Parcerias, aliás, são centrais nos planos de Alves para o MAM. Uma de suas propostas mais ambiciosas é intensificar a conexão dele com o entorno —o que inclui desde expandir as ações do MAM no parque a elaborar iniciativas com os demais museus dali.

“É claro que estou me adiantando, mas seria incrível se um artista pudesse fazer
uma intervenção no céu do Planetário”, ele exemplifica.

Outros planos do curador envolvem se voltar para o acervo, sempre a partir de um olhar crítico à arte moderna que, a despeito do nome do museu, representa uma parcela menor da sua coleção.

Ele ainda quer integrar as ações do educativo às da curadoria. “Me incomoda muito a ideia de que o educador é só reprodutor do discurso da curadoria. Não dá para um museu ter braços andando sozinhos, sem um corpo”, ele justifica

Ligado ao Ibirapuera por uma passarela, o MAC-USP, agora sob a direção da historiadora da arte Ana Gonçalves Magalhães, é outro que 
enfatiza a importância dos educadores no museu. O museu universitário abriga cerca de 10 mil obras, cujos autores incluem Picasso e Modigliani.

“Estou vendo muitas instituições os demitindo, 
dentro e fora do país, e na nossa percepção isso é um tiro no pé. É o caminho da mediação que precisamos entender
[no pós-pandemia]”, ela diz.

Magalhães afirma que o MAC não registrou demissões no período. No entanto, dois aguardados concursos para professor foram adiados para o fim do ano que vem por causa da Covid-19 —não houve contratações desde que o museu migrou da Cidade Universitária para o prédio atual, dez vezes maior, há sete anos.

Ela cita o número reduzido de pesquisadores como uma das adversidades que o museu tentará contornar com parcerias nos próximos tempos, assim como uma série de adaptações na infra-estrutura do antigo prédio do Detran, algumas delas em razão da pandemia, outras em curso desde a mudança.

Outra preocupação da diretora é a diversidade. Especificamente, como acolher o público heterogêneo que passou a frequentar o museu recentemente —e que, ela diz, contribuiu para quase triplicar o número anual de visitantes de 2013 a 2019— com a limitação da sua capacidade, obedecendo às medidas de segurança de uma eventual reabertura.

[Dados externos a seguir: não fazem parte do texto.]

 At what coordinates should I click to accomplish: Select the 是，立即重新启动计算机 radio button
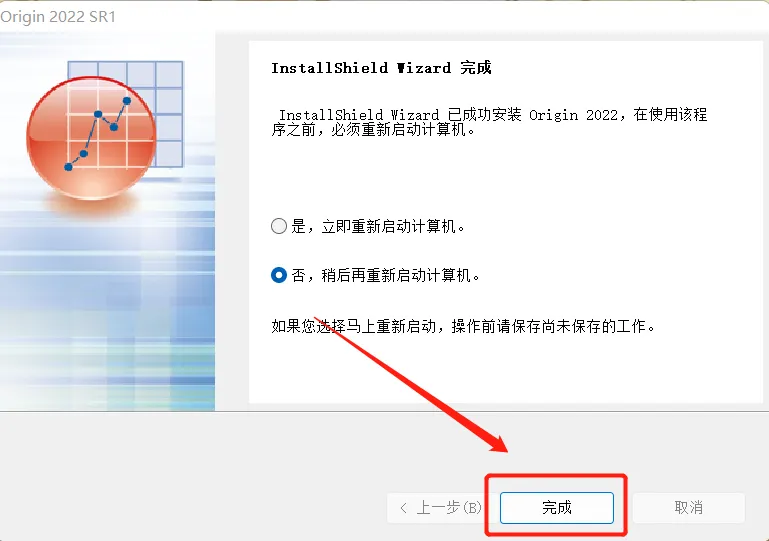279,226
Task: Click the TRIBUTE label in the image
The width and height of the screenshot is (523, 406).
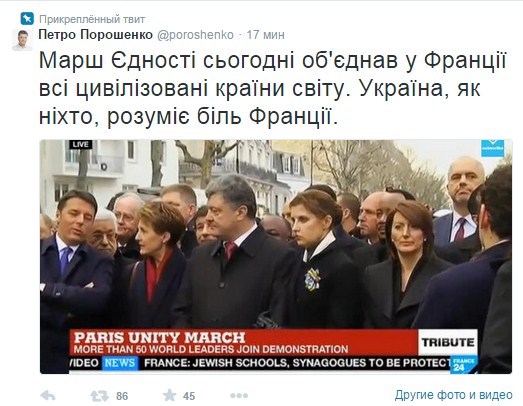Action: (448, 342)
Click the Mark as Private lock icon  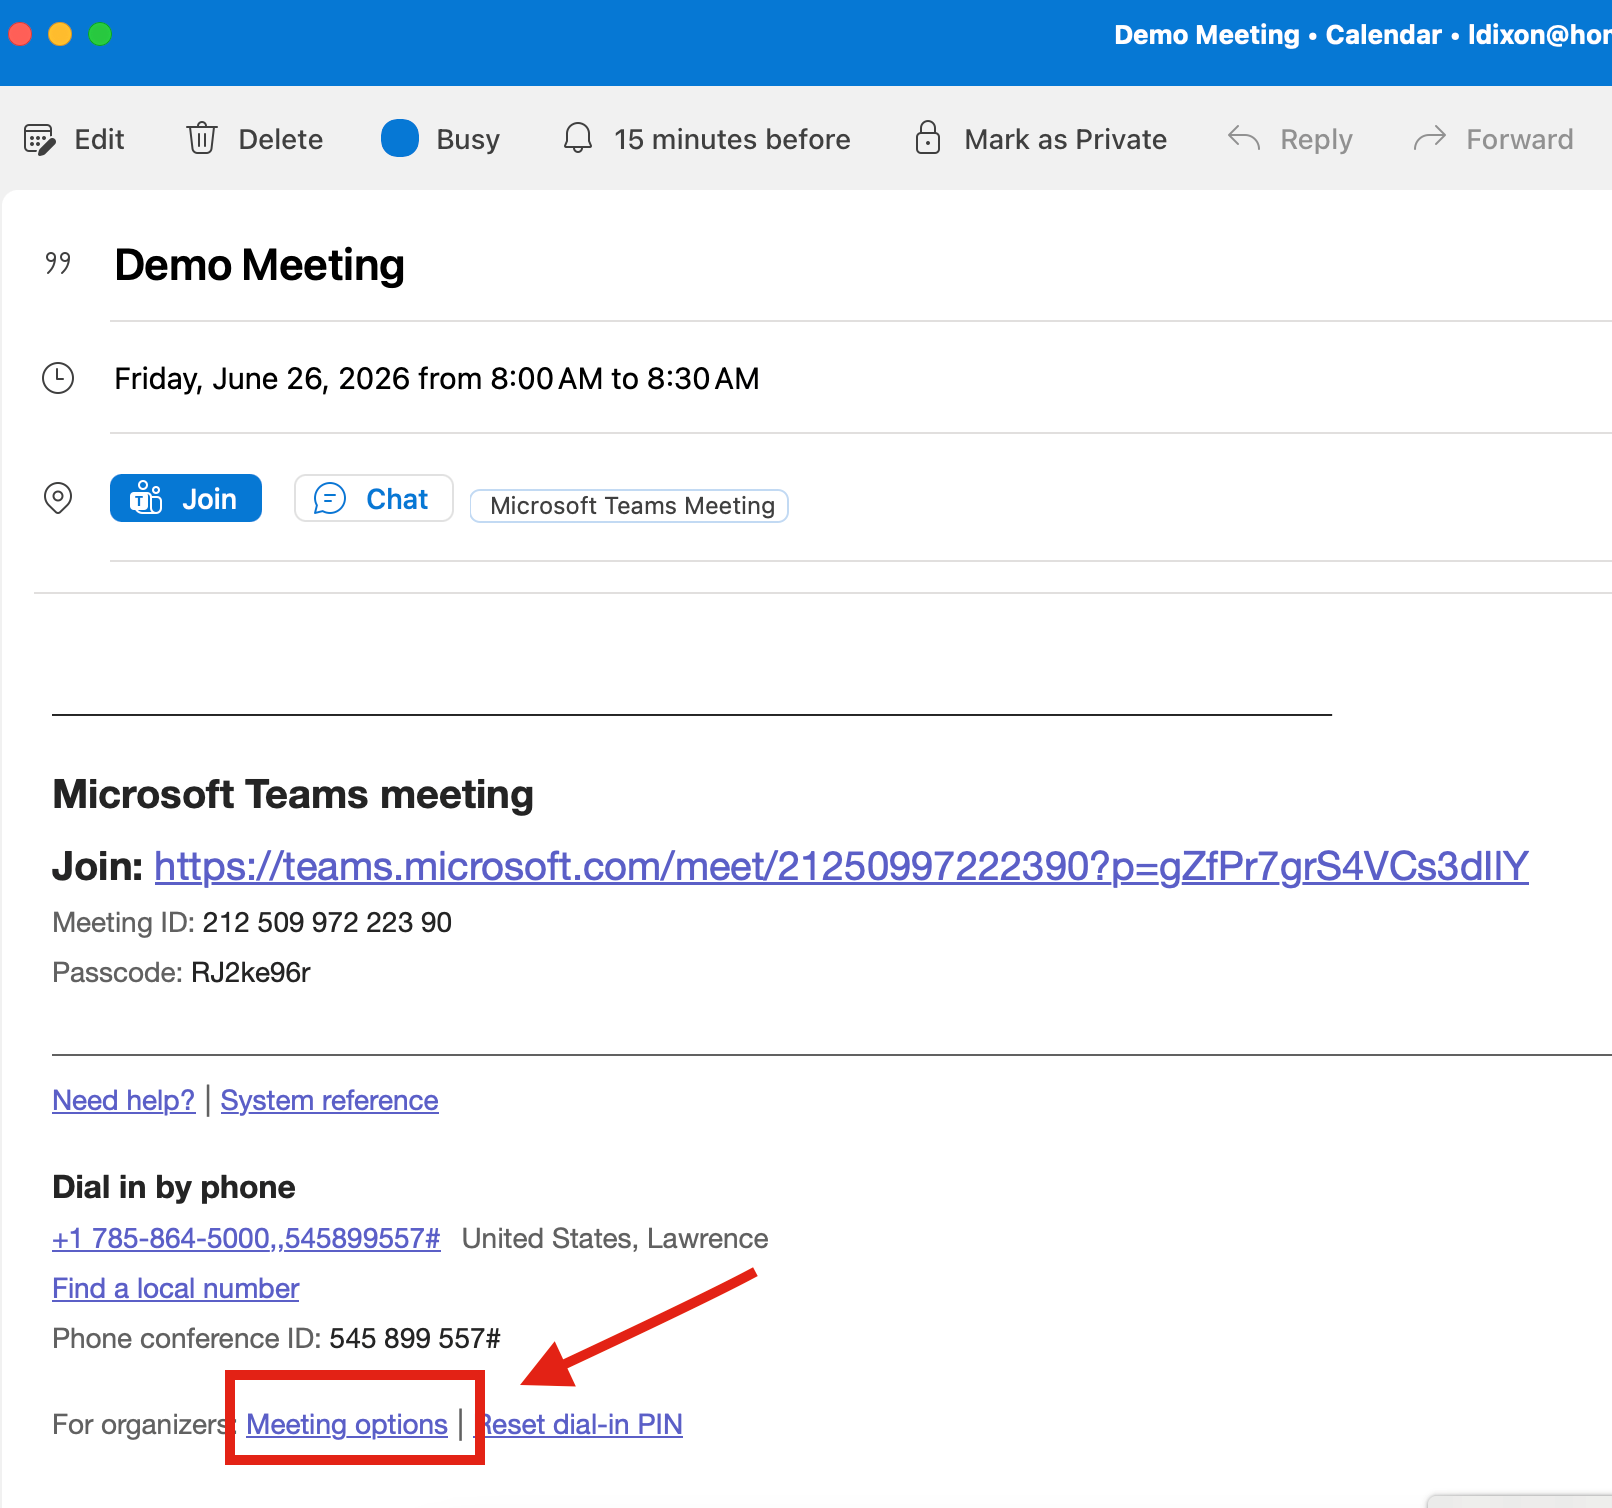928,138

Por ora, a solução do MAC é investir no meio virtual, conta Magalhães, até então pouco explorado. De lá para cá, o museu intensificou a atuação nas redes sociais, promoveu lives e até abriu sua primeira exposição online, “Vídeo_MAC”, com artistas que 
atuaram num projeto pioneiro de videoarte nos anos 1970.

Diversidade também é uma palavra de ordem para Galciani Neves, que assumiu a curadoria do MuBE, que ocupa um prédio desenhado por Paulo Mendes da Rocha nos Jardins.

Ainda estruturando o planejamento para o ano que vem, mas tendo iniciado os trabalhos com uma série de 
bate-papos com artistas mulheres nas redes sociais, ela conta que entre seus principais objetivos está diversificar o público do museu, 
democratizando o seu acesso.

Fundamental também é lembrar à sociedade o papel que os museus podem ter num momento como o atual, ela afirma. “Um museu como o MuBE, que tem ecologia no nome, precisa apresentar questões que localizem e incrementem o debate sobre nossos impactos no mundo.

Alves ecoa essa função social dos museus. “Entendo que, tirando a pandemia, a crise que vivemos no mundo é de sensibilidade. As pessoas não conseguem sentir o outro, e a arte pode contribuir para mudar isso”, ele diz, citando práticas terapêuticas como as da psiquiatra Nise da Silveira e da artista Lygia Clark. “Acho que essa é uma responsabilidade que o MAM tem que trazer para si.”